* start TEXT SEGMENT *

# Laser engraved photographs...



## degoose

Just showing off… these photos were engraved using my new GCC LaserPro C180 II laser engraver… It arrived yesterday, so I am still learning how to use it…
















You can see some more pics posted here...


----------



## JoeLyddon

Larry…

I don't know… did you really DO that on your Laser Engraver??

Really?

Awesome!


----------



## KarenW

Wow-you can get so much more subtle-- wait, is that even a concept… much more subtle…? shading with a laser than I can with the CNC.
Ultra-coolness!


----------



## degoose

Yes Joe, laser done..
Karen, I had a comment… just like pyrography but subtle… I agree the degree of subtleness is outstanding…


----------



## mojapitt

Awesome. Am I allowed to ask what it cost?


----------



## AandCstyle

Geez, if you are just learning, I can't wait until you get good at it. lol


----------



## lateralus819

Awesome! I love laser engravers. My brother in law works for Epilog and I got to tour the factory a few years ago, needless to say it was EPIC. I watched him load an image and then engrave it within minutes.


----------



## oldnovice

Maybe I should get a laser engraver too. 
Can you engrave metals with your model?


----------



## lanwater

That's a lot of details. Like areal aged black and white photograph.


----------



## stefang

Amazing amount of detail. How long did it take to do the aircraft carrier?

* end TEXT SEGMENT *

TASKS FOR THIS EXERCISE ▸
**a)** List the usernames of everyone other than degoose who posted in the laser engraving thread.
**b)** Print the part of the listing that opens with the line containing "This screenshot has height=705, width=1568." and closes with the line containing "Action: click(938, 227)", reproducing each line verbatim.
The laser engraving thread has nothing to do with the listing.

* start DATA *

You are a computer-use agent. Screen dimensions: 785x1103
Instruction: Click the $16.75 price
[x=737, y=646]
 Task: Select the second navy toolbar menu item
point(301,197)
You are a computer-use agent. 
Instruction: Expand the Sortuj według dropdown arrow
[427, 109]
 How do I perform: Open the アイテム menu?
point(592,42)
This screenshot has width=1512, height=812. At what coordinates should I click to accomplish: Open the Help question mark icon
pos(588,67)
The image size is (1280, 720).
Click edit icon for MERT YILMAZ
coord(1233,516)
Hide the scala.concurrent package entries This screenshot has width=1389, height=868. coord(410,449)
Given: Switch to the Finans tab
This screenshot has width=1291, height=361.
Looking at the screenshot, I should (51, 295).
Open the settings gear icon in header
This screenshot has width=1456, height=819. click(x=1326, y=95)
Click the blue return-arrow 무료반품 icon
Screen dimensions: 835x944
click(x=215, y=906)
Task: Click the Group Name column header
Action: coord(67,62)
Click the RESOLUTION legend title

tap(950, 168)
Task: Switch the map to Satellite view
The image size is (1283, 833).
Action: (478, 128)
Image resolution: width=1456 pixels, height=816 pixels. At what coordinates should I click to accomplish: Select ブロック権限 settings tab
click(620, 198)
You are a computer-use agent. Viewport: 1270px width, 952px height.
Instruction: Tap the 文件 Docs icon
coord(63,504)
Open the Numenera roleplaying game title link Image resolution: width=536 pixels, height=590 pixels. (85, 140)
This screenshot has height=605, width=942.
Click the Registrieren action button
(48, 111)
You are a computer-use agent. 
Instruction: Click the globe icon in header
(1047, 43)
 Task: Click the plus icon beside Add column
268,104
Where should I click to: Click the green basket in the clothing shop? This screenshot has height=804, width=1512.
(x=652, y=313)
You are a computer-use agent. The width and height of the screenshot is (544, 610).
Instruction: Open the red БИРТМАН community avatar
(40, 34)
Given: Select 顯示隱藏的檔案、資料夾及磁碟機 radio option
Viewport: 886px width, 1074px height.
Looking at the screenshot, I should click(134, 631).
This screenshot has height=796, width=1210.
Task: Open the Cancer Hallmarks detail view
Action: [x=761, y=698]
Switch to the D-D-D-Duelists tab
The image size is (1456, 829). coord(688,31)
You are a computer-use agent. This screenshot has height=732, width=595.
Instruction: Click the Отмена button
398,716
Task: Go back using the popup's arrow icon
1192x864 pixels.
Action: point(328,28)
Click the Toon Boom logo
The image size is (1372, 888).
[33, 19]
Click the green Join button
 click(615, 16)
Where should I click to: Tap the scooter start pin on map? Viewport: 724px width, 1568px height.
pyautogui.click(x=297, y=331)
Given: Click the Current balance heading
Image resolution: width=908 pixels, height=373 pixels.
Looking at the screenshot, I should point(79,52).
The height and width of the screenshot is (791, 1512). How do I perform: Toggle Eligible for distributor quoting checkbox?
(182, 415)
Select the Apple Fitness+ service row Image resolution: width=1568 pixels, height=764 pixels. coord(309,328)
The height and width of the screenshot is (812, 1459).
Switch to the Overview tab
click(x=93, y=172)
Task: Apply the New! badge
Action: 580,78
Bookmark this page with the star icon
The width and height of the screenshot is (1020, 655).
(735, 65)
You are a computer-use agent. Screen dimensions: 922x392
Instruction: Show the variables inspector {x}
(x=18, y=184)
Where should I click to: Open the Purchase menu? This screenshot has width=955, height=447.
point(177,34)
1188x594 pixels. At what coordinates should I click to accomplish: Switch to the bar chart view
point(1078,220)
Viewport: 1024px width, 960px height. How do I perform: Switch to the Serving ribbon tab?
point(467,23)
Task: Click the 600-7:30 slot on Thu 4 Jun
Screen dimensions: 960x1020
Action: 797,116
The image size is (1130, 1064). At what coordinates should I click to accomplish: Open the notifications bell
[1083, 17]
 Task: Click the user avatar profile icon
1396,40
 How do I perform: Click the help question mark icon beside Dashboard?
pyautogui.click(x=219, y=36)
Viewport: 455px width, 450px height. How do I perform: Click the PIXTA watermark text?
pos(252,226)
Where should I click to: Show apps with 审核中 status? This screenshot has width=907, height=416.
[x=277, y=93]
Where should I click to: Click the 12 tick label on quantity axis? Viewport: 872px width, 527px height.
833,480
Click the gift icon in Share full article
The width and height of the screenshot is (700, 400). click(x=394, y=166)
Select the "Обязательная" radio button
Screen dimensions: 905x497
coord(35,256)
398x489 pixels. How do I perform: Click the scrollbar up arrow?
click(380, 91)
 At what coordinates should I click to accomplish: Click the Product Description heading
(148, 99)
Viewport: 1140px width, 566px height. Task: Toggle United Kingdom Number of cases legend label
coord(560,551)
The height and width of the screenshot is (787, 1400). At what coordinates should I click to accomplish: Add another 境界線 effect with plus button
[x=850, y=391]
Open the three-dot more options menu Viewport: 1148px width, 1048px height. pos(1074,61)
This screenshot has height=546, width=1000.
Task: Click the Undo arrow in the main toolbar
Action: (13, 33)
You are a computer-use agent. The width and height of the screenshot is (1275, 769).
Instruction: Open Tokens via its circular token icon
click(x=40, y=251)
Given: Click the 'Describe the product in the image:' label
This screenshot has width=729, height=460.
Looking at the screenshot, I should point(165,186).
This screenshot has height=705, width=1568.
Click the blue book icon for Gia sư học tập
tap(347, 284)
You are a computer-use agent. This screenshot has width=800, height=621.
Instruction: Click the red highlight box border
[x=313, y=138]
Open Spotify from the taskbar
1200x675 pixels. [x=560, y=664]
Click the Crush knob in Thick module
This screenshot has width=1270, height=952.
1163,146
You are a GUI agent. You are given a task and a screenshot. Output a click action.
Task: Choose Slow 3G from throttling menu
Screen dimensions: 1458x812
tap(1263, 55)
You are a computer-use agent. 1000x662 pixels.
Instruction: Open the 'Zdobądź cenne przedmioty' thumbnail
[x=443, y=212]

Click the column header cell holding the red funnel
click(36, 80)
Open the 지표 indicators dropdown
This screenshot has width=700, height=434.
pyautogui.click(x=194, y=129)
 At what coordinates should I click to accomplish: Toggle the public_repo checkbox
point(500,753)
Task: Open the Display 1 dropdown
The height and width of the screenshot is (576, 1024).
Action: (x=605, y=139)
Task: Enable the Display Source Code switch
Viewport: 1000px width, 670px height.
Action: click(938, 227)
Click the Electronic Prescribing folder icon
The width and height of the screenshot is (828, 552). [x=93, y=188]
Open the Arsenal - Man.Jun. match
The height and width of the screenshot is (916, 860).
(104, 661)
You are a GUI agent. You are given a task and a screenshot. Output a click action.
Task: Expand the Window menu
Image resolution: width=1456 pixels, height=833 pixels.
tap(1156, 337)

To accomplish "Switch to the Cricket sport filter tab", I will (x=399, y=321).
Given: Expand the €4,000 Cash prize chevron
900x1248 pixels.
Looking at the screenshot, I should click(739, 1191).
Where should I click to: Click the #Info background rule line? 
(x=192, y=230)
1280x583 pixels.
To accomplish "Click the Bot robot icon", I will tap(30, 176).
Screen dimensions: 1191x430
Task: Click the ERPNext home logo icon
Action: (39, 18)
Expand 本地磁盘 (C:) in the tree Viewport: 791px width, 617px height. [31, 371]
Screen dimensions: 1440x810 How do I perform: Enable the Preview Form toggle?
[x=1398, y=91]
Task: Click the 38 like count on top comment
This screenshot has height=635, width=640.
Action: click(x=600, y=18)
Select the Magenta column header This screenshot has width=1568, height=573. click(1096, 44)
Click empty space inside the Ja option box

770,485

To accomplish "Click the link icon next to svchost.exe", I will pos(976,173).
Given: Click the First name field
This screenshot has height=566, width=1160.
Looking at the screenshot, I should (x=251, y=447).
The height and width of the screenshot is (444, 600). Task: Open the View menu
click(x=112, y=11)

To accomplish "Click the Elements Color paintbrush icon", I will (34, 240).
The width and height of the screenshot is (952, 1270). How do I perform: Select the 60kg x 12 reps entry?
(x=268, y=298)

* end DATA *

SOLVED TASKS ▸
**a)** JoeLyddon, KarenW, mojapitt, AandCstyle, lateralus819, oldnovice, lanwater, stefang

**b)**
This screenshot has height=705, width=1568.
Click the blue book icon for Gia sư học tập
tap(347, 284)
You are a computer-use agent. This screenshot has width=800, height=621.
Instruction: Click the red highlight box border
[x=313, y=138]
Open Spotify from the taskbar
1200x675 pixels. [x=560, y=664]
Click the Crush knob in Thick module
This screenshot has width=1270, height=952.
1163,146
You are a GUI agent. You are given a task and a screenshot. Output a click action.
Task: Choose Slow 3G from throttling menu
Screen dimensions: 1458x812
tap(1263, 55)
You are a computer-use agent. 1000x662 pixels.
Instruction: Open the 'Zdobądź cenne przedmioty' thumbnail
[x=443, y=212]

Click the column header cell holding the red funnel
click(36, 80)
Open the 지표 indicators dropdown
This screenshot has width=700, height=434.
pyautogui.click(x=194, y=129)
 At what coordinates should I click to accomplish: Toggle the public_repo checkbox
point(500,753)
Task: Open the Display 1 dropdown
The height and width of the screenshot is (576, 1024).
Action: (x=605, y=139)
Task: Enable the Display Source Code switch
Viewport: 1000px width, 670px height.
Action: click(938, 227)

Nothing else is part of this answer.